L’idea magnetica Garmin per arrivare alla corona senza contatti
Un brevetto Garmin descrive un nuovo tipo di corona magnetica per smartwatch, superando la necessità di forare la cassa
Le indiscrezioni dei giorni scorsi sulle intenzioni Garmin di studiare un nuovo tipo di pulsante a ghiera per i propri smartwatch ha prontamente trovato conferma in una richiesta di brevetto in grado di cambiare le regole del gioco.
In particolare, una soluzione rivolta agli smartwatch per il mondo outdoor o più in generale quelli sottoposti a condizioni ambientali impegnative. Ancora di più, una novità tecnica ed elegante pronta a sfidare uno dei fattori distintivi di Apple Watch.

La ghiera non fa un buco
A differenza di tutti i modelli dove è presente una ghiera, i ricercatori Garmin sono riusciti a mettere a punto un sistema magnetico e non più meccanico, con diversi vantaggi.

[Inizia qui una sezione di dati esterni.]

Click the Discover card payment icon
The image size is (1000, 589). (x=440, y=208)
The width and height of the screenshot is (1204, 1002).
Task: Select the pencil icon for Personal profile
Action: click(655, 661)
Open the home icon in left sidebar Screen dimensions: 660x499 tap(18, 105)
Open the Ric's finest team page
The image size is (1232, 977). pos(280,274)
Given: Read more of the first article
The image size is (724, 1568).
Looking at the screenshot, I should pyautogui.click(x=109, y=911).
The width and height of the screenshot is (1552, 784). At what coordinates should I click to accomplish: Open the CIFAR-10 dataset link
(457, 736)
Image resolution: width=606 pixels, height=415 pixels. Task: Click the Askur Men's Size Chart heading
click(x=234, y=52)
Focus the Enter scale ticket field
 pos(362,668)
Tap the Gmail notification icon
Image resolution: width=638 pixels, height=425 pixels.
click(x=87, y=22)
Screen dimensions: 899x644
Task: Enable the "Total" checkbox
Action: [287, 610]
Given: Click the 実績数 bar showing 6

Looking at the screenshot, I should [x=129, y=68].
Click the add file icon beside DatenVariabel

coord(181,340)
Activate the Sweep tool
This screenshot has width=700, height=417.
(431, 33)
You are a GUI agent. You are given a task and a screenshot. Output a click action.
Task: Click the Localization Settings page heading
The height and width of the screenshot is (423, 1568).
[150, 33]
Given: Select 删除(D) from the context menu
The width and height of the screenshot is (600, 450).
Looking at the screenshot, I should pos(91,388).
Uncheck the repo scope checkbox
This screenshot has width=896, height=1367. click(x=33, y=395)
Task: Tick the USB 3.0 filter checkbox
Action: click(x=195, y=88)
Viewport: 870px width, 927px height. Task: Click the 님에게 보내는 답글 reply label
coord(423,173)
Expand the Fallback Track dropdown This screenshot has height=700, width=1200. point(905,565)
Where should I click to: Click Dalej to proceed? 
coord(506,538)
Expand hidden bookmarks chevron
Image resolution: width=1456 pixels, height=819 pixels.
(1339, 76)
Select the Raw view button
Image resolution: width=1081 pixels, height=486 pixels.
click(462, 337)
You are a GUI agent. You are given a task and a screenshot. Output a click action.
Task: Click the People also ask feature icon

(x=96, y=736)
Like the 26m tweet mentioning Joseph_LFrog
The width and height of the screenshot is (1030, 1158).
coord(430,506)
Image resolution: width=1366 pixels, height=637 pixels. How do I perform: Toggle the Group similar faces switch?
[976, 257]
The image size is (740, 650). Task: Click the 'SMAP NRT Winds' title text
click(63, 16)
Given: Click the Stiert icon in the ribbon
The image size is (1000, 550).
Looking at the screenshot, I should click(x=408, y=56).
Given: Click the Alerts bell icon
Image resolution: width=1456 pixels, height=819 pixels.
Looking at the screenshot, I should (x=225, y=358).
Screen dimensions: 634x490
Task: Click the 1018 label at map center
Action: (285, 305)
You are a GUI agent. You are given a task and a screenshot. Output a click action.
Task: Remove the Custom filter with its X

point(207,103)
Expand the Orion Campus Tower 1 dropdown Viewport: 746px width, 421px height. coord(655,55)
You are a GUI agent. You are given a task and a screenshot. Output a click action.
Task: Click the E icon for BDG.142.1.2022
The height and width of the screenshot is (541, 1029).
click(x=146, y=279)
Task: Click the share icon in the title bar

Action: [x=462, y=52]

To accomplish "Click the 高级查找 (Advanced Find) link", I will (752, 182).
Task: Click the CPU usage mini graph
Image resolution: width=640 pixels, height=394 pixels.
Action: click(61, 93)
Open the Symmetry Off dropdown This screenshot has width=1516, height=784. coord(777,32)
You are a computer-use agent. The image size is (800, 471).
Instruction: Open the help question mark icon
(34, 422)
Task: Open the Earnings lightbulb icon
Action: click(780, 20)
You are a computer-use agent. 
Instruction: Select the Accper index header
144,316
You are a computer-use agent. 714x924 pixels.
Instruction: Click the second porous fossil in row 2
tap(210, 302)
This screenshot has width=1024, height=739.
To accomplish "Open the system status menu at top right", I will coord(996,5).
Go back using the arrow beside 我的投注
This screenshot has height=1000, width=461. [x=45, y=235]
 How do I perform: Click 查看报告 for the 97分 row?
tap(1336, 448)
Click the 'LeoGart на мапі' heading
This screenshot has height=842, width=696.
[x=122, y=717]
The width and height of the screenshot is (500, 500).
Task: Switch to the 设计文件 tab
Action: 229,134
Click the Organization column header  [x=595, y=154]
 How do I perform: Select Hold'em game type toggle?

Prima di tutto, si supera l’approccio classico, fino a oggi l’unico praticabile, di praticare un piccolo foro nella cassa per inserire il perno necessario a trasmettere il movimento e trasformarlo in un segnale elettrico. Inoltre, il movimento diventa decisamente più fluido e, aspetto sempre caro a Apple, rendendo l’insieme anche più elegante.
L’assenza del pur piccolo foro, rende inoltre inutili gli aspetti delicati riguardanti l’isolamento da acqua e polvere, rendendo di fatto l’insieme più robusto e affidabile agli agenti atmosferici.
Il brevetto descrive una sistema in grado di operare attraverso una parete chiusa. Nella corona viene inserito un piccolo magnete, il quale invia segnali a un sensore all’interno della cassa, sfruttando l’effetto Hall prodotto dal campo magnetico indotto da un passaggio di corrente, senza contatto fisico, diminuendo quindi anche i rischi legati all’usura.

Idea interessante, da mettere a punto
Per Gamin, una corona magnetica sarebbe un interessante passo avanti in termini di innovazione, ma anche un cambiamento nelle impostazioni dei propri smartwatch. L’alternativa è infatti quella di aumentare il numero di pulsanti distribuiti sui due lati della cassa. Spesso però, con limiti evidenti sulla praticità di scorrere i comandi, soprattutto quando non si è in condizioni di sfruttare la modalità touch.
Importante precisare, si parla al momento di un brevetto. Quindi, con tempi di messa a punto e commercializzazione ancora incerti. Comunque, con qualche potenziale problema da risolvere. Per quanto il movimento possa risultare più morbido, la trasmissione magnetica non è necessariamente più precisa, anzi.
Una questione comunque presa in esame, come risulta da alcuni dettagli della richiesta di brevetto. Una sorta di membrana metallica bombata flessibile, offre la necessaria risposta tattile alla pressione o all’utilizzo della ghiera.
Difficile quindi ipotizzare se e quando sarà lanciato sul mercato il primo smartwatch Garmin con ghiera magnetica. Il brevetto indica però un’attività di ricerca sempre intensa e sicuramente in grado di competere con quella in genere più enfatizzata di Apple, anche se non sempre a ragione.